▸ RECORD EXCERPTS
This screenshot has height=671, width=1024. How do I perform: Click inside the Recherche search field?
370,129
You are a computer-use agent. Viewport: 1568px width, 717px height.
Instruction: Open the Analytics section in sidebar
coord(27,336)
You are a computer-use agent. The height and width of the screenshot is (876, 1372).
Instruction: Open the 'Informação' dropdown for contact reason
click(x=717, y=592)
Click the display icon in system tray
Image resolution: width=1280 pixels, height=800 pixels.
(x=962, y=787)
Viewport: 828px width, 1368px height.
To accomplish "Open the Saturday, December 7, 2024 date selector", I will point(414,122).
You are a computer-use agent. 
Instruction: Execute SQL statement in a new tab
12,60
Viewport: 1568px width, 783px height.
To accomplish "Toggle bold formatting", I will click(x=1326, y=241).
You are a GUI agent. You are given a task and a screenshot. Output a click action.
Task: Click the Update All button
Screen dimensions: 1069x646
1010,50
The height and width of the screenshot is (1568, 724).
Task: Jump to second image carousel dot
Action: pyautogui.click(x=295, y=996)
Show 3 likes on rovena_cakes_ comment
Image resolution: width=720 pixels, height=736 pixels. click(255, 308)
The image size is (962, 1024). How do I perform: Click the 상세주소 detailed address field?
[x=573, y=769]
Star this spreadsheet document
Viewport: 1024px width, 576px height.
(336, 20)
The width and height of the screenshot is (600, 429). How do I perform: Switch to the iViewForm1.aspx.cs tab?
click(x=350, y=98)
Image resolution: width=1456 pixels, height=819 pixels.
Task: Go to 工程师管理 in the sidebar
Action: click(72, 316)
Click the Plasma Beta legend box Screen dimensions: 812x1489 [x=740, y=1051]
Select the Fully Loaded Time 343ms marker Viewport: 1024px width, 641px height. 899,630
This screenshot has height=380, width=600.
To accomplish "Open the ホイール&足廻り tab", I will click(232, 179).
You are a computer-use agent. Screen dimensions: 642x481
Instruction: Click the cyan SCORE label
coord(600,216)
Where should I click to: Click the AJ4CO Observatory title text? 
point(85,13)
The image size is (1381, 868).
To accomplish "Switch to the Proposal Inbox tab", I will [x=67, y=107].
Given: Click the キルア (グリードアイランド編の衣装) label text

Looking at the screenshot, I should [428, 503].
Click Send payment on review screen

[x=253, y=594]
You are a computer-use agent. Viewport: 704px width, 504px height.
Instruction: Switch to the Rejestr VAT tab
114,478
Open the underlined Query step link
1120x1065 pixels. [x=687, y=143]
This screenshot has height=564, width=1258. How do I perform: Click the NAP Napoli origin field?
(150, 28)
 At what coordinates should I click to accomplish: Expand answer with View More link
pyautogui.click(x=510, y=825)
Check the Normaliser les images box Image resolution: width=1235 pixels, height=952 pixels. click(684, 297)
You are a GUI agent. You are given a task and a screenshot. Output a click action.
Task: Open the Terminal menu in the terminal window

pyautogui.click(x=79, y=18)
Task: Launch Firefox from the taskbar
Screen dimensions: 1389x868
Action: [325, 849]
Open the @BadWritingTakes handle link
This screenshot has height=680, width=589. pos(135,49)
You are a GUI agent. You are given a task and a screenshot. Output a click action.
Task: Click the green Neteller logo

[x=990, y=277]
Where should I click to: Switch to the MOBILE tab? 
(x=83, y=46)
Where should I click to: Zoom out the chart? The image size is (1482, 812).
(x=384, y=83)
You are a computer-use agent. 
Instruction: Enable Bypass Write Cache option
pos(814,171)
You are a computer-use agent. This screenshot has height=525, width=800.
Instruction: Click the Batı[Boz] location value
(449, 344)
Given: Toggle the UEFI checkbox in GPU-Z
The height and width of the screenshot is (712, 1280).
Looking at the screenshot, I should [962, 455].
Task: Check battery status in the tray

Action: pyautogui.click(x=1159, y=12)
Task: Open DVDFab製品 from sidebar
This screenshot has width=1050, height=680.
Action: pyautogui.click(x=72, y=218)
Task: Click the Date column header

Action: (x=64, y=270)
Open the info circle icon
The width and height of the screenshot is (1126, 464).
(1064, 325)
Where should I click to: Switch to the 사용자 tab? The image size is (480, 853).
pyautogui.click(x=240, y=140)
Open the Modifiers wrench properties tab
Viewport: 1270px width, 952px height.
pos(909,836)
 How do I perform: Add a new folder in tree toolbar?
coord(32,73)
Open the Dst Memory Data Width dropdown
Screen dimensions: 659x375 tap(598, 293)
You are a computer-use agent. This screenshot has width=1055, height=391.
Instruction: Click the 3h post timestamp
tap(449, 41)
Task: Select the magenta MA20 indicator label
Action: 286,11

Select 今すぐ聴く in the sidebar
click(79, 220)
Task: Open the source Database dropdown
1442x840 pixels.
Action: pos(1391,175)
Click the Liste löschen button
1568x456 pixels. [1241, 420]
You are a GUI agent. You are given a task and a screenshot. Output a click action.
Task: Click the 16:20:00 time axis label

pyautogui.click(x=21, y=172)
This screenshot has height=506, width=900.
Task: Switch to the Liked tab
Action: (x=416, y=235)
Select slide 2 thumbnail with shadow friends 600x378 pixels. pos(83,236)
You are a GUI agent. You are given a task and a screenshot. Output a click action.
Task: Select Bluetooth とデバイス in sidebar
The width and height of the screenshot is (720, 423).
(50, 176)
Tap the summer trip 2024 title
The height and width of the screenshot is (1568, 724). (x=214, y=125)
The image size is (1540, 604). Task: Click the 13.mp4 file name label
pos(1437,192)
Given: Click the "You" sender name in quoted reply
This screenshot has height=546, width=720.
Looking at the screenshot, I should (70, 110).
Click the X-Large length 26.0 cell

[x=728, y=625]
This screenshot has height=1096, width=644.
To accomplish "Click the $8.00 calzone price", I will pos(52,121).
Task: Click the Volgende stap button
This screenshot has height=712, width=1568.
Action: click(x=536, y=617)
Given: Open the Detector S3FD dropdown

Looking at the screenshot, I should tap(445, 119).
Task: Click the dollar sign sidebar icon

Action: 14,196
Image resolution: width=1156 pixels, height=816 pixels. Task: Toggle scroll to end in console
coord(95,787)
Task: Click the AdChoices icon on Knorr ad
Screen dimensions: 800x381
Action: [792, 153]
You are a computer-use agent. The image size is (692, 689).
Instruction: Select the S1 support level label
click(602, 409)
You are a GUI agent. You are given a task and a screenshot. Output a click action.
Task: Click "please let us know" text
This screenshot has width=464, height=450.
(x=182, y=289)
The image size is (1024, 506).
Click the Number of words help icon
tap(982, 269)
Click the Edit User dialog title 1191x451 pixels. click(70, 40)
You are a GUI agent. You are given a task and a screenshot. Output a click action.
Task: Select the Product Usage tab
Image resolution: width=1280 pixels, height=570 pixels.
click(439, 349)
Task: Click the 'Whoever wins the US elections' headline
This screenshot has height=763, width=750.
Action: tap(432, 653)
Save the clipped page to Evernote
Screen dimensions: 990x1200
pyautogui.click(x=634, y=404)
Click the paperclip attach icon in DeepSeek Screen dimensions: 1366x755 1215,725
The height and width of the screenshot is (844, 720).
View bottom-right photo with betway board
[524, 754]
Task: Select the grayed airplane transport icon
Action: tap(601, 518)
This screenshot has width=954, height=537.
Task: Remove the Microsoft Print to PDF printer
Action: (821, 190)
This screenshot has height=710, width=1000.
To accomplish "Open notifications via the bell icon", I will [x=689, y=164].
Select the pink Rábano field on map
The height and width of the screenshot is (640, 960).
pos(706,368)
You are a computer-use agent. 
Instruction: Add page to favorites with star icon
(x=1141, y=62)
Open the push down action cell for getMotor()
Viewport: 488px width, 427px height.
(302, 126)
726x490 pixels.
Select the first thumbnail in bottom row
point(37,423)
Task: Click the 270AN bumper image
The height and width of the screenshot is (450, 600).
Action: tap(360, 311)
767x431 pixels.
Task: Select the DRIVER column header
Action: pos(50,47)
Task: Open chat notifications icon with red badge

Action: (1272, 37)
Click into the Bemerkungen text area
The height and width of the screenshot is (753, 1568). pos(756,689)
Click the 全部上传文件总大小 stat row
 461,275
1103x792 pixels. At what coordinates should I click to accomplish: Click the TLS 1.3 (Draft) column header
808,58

▸ YOUR OBJECTIVE
Which lines in the records above contain the word "from"? Copy each one.

▸ FINISHED TASK
Task: Launch Firefox from the taskbar
Task: Open DVDFab製品 from sidebar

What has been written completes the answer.